**RECORDS FOR THIS TASK**

┌────────

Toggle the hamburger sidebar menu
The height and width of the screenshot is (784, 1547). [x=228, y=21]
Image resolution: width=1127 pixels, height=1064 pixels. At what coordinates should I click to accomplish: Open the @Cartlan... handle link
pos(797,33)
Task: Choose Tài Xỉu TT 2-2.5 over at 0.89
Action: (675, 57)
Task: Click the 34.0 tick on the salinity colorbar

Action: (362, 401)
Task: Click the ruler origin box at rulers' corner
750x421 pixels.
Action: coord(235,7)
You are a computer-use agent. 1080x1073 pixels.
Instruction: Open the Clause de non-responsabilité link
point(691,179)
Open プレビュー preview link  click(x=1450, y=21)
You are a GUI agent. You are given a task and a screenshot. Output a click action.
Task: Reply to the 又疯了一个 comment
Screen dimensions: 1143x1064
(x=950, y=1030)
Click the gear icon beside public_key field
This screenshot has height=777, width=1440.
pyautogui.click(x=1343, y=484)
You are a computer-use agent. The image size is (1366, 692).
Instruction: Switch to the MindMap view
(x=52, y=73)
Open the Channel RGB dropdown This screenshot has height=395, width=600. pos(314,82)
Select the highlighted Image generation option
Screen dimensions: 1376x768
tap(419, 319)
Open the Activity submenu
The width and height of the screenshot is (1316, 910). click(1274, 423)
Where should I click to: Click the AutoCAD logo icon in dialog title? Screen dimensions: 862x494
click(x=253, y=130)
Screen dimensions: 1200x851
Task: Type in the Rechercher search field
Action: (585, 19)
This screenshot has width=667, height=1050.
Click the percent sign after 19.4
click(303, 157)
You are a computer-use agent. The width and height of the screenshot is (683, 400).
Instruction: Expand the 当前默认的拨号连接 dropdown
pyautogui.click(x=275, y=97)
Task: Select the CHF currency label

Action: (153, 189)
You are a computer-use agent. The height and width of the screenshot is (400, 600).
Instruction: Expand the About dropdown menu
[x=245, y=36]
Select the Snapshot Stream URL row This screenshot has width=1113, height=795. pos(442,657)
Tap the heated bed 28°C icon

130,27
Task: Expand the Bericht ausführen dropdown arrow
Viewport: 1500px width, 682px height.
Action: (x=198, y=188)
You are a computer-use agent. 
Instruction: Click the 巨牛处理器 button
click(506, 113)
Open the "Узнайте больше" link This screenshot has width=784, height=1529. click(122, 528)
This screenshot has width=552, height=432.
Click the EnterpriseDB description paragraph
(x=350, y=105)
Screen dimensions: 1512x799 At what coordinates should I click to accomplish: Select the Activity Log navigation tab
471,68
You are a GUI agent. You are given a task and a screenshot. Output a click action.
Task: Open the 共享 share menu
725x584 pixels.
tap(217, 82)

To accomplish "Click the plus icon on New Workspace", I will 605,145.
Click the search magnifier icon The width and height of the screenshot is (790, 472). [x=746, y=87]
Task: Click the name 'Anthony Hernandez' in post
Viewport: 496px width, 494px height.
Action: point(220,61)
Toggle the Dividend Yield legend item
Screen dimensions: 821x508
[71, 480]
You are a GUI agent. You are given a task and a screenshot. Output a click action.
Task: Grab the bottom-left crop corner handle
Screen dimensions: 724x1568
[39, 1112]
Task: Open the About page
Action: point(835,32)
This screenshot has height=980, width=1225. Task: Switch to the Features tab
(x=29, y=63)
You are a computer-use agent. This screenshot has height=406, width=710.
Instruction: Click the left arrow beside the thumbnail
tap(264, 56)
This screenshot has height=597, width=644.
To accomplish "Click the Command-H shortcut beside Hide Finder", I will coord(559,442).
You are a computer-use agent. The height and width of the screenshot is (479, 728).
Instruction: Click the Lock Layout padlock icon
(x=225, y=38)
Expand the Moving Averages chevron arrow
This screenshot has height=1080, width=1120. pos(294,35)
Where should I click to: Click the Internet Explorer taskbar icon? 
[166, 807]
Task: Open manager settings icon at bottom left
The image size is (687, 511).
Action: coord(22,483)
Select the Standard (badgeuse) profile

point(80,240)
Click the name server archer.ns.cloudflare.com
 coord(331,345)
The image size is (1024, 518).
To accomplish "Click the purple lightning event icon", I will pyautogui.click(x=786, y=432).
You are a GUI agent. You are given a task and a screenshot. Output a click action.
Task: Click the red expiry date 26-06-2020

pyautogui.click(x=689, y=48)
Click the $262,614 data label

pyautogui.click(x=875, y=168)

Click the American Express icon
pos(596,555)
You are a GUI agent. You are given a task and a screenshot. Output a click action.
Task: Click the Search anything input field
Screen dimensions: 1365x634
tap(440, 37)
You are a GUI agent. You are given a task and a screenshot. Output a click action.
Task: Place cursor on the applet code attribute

└────────

**HOW TO COMPLETE THIS TASK**
Write out the entries verbatim, all of them.

**SOLUTION FOR THIS TASK**
Toggle the hamburger sidebar menu
The height and width of the screenshot is (784, 1547). [x=228, y=21]
Image resolution: width=1127 pixels, height=1064 pixels. At what coordinates should I click to accomplish: Open the @Cartlan... handle link
pos(797,33)
Task: Choose Tài Xỉu TT 2-2.5 over at 0.89
Action: (675, 57)
Task: Click the 34.0 tick on the salinity colorbar

Action: (362, 401)
Task: Click the ruler origin box at rulers' corner
750x421 pixels.
Action: coord(235,7)
You are a computer-use agent. 1080x1073 pixels.
Instruction: Open the Clause de non-responsabilité link
point(691,179)
Open プレビュー preview link  click(x=1450, y=21)
You are a GUI agent. You are given a task and a screenshot. Output a click action.
Task: Reply to the 又疯了一个 comment
Screen dimensions: 1143x1064
(x=950, y=1030)
Click the gear icon beside public_key field
This screenshot has height=777, width=1440.
pyautogui.click(x=1343, y=484)
You are a computer-use agent. The image size is (1366, 692).
Instruction: Switch to the MindMap view
(x=52, y=73)
Open the Channel RGB dropdown This screenshot has height=395, width=600. pos(314,82)
Select the highlighted Image generation option
Screen dimensions: 1376x768
tap(419, 319)
Open the Activity submenu
The width and height of the screenshot is (1316, 910). click(1274, 423)
Where should I click to: Click the AutoCAD logo icon in dialog title? Screen dimensions: 862x494
click(x=253, y=130)
Screen dimensions: 1200x851
Task: Type in the Rechercher search field
Action: (585, 19)
This screenshot has width=667, height=1050.
Click the percent sign after 19.4
click(303, 157)
You are a computer-use agent. The width and height of the screenshot is (683, 400).
Instruction: Expand the 当前默认的拨号连接 dropdown
pyautogui.click(x=275, y=97)
Task: Select the CHF currency label

Action: (153, 189)
You are a computer-use agent. The height and width of the screenshot is (400, 600).
Instruction: Expand the About dropdown menu
[x=245, y=36]
Select the Snapshot Stream URL row This screenshot has width=1113, height=795. pos(442,657)
Tap the heated bed 28°C icon

130,27
Task: Expand the Bericht ausführen dropdown arrow
Viewport: 1500px width, 682px height.
Action: (x=198, y=188)
You are a computer-use agent. 
Instruction: Click the 巨牛处理器 button
click(506, 113)
Open the "Узнайте больше" link This screenshot has width=784, height=1529. click(122, 528)
This screenshot has width=552, height=432.
Click the EnterpriseDB description paragraph
(x=350, y=105)
Screen dimensions: 1512x799 At what coordinates should I click to accomplish: Select the Activity Log navigation tab
471,68
You are a GUI agent. You are given a task and a screenshot. Output a click action.
Task: Open the 共享 share menu
725x584 pixels.
tap(217, 82)

To accomplish "Click the plus icon on New Workspace", I will 605,145.
Click the search magnifier icon The width and height of the screenshot is (790, 472). [x=746, y=87]
Task: Click the name 'Anthony Hernandez' in post
Viewport: 496px width, 494px height.
Action: point(220,61)
Toggle the Dividend Yield legend item
Screen dimensions: 821x508
[71, 480]
You are a GUI agent. You are given a task and a screenshot. Output a click action.
Task: Grab the bottom-left crop corner handle
Screen dimensions: 724x1568
[39, 1112]
Task: Open the About page
Action: point(835,32)
This screenshot has height=980, width=1225. Task: Switch to the Features tab
(x=29, y=63)
You are a computer-use agent. This screenshot has height=406, width=710.
Instruction: Click the left arrow beside the thumbnail
tap(264, 56)
This screenshot has height=597, width=644.
To accomplish "Click the Command-H shortcut beside Hide Finder", I will coord(559,442).
You are a computer-use agent. The height and width of the screenshot is (479, 728).
Instruction: Click the Lock Layout padlock icon
(x=225, y=38)
Expand the Moving Averages chevron arrow
This screenshot has height=1080, width=1120. pos(294,35)
Where should I click to: Click the Internet Explorer taskbar icon? 
[166, 807]
Task: Open manager settings icon at bottom left
The image size is (687, 511).
Action: coord(22,483)
Select the Standard (badgeuse) profile

point(80,240)
Click the name server archer.ns.cloudflare.com
 coord(331,345)
The image size is (1024, 518).
To accomplish "Click the purple lightning event icon", I will pyautogui.click(x=786, y=432).
You are a GUI agent. You are given a task and a screenshot. Output a click action.
Task: Click the red expiry date 26-06-2020

pyautogui.click(x=689, y=48)
Click the $262,614 data label

pyautogui.click(x=875, y=168)

Click the American Express icon
pos(596,555)
You are a GUI agent. You are given a task and a screenshot. Output a click action.
Task: Click the Search anything input field
Screen dimensions: 1365x634
tap(440, 37)
You are a GUI agent. You are given a task and a screenshot. Output a click action.
Task: Place cursor on the applet code attribute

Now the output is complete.